Interesujące (i jak zwykle intrygujące
). A skąd wiadomo, że świadomość jeszcze istnieje skoro ciało jest już martwe i nie daje znaku życia?
Nie mam pojecia, zapytaj tego kto tak twierdzi, ja tak nie napisalam. Sprostowalam tylko, ze swiadomosc ma przywilej pierwszenstwa, co znaczy, ze serce jest na podporzadkowanej i opuszcza skrzyzowanie zycia i smierci jako ostatnie. Niemniej rozumiem twoje pytanie, dlatego sprobuje na nie odpowiedziec, choc to nie jest latwe.
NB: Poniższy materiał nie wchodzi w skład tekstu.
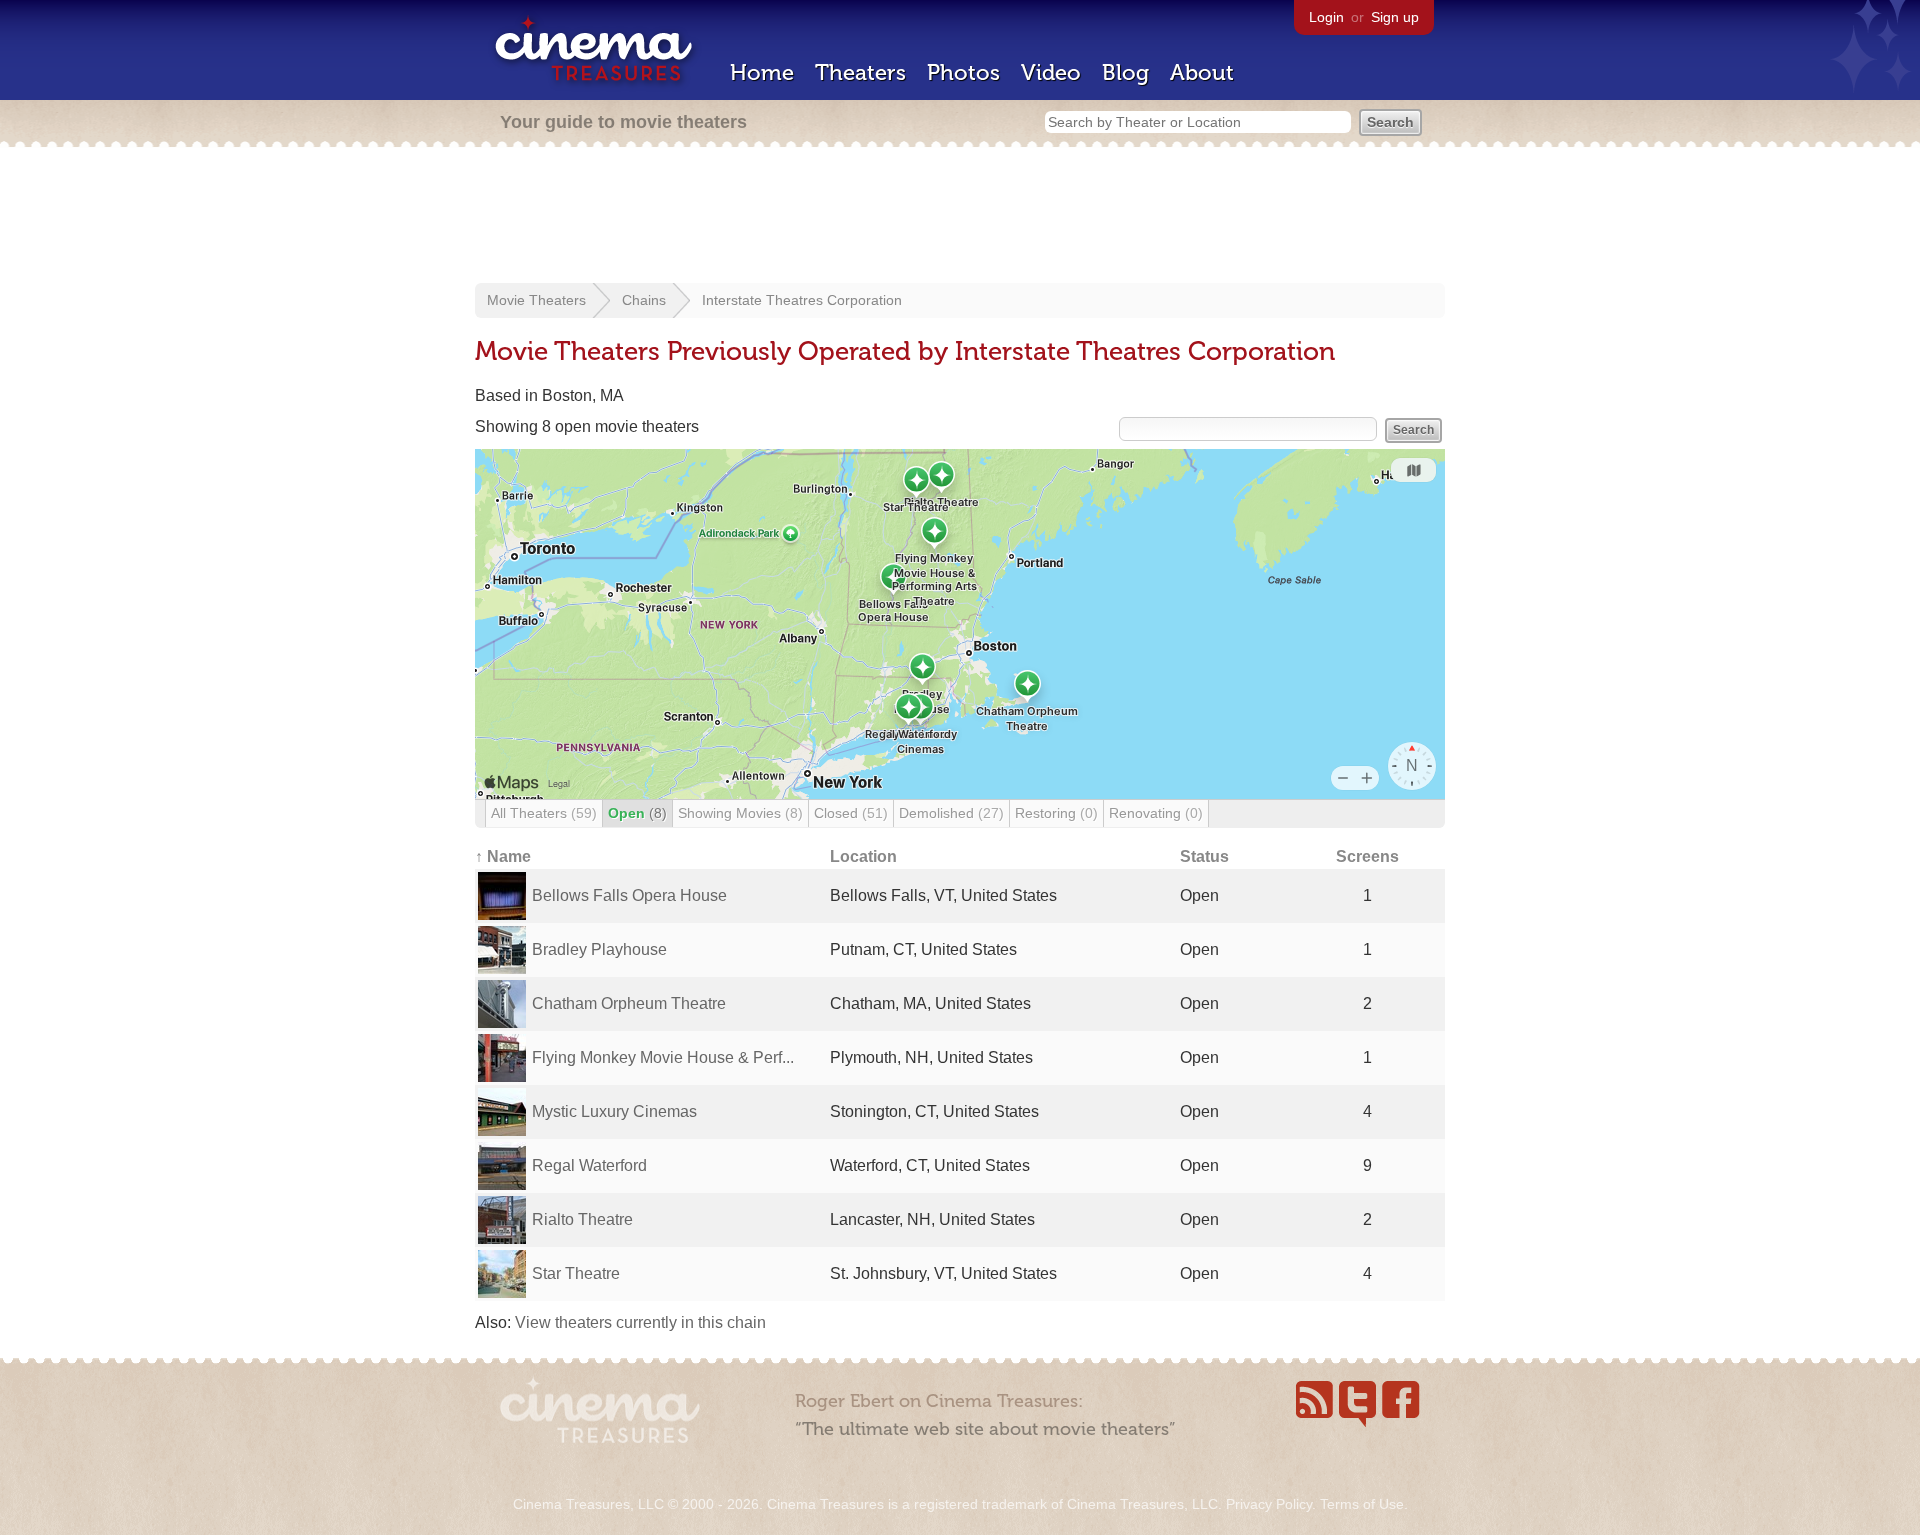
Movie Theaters (536, 300)
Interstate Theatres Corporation (802, 300)
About (1202, 72)
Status (1204, 856)
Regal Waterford (589, 1165)
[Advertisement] (960, 217)
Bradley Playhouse (599, 949)
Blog (1125, 72)
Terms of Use (1362, 1504)
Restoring (1056, 813)
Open (637, 813)
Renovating (1156, 813)
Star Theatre (576, 1273)
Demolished (951, 813)
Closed (851, 813)
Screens (1367, 856)
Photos (963, 72)
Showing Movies (740, 813)
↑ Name (503, 856)
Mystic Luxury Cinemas (614, 1111)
Wiadomo stad, ze mimo tego, iz cialo wyglada na martwe, jakis sygnal zycia w nim pozostaje, nie mam na mysli oczywistych sygnalow z punktu widzenia medycyny, jak zanikajacy puls, czy wymuszone przez respirator unoszenie sie klatki piersiowej, mam na mysli, ledwo dostrzegalne, sporadyczne sygnaly, ktore mozna dostrzec tylko przez uwazna i cierpliwa obserwacje w szczegolnosci wyrazu twarzy umierajacego poczas prob nawiazania z nim kontaktu. Stad wiadomo, ze czlowiek ten jeszcze jest przy swiadomosci.